Dataset entries:
- - -
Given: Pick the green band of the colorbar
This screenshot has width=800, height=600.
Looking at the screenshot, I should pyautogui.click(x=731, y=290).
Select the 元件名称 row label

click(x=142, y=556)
- - -
Every entry above has to be returned exactly as written.

■ Solution:
Given: Pick the green band of the colorbar
This screenshot has width=800, height=600.
Looking at the screenshot, I should pyautogui.click(x=731, y=290).
Select the 元件名称 row label

click(x=142, y=556)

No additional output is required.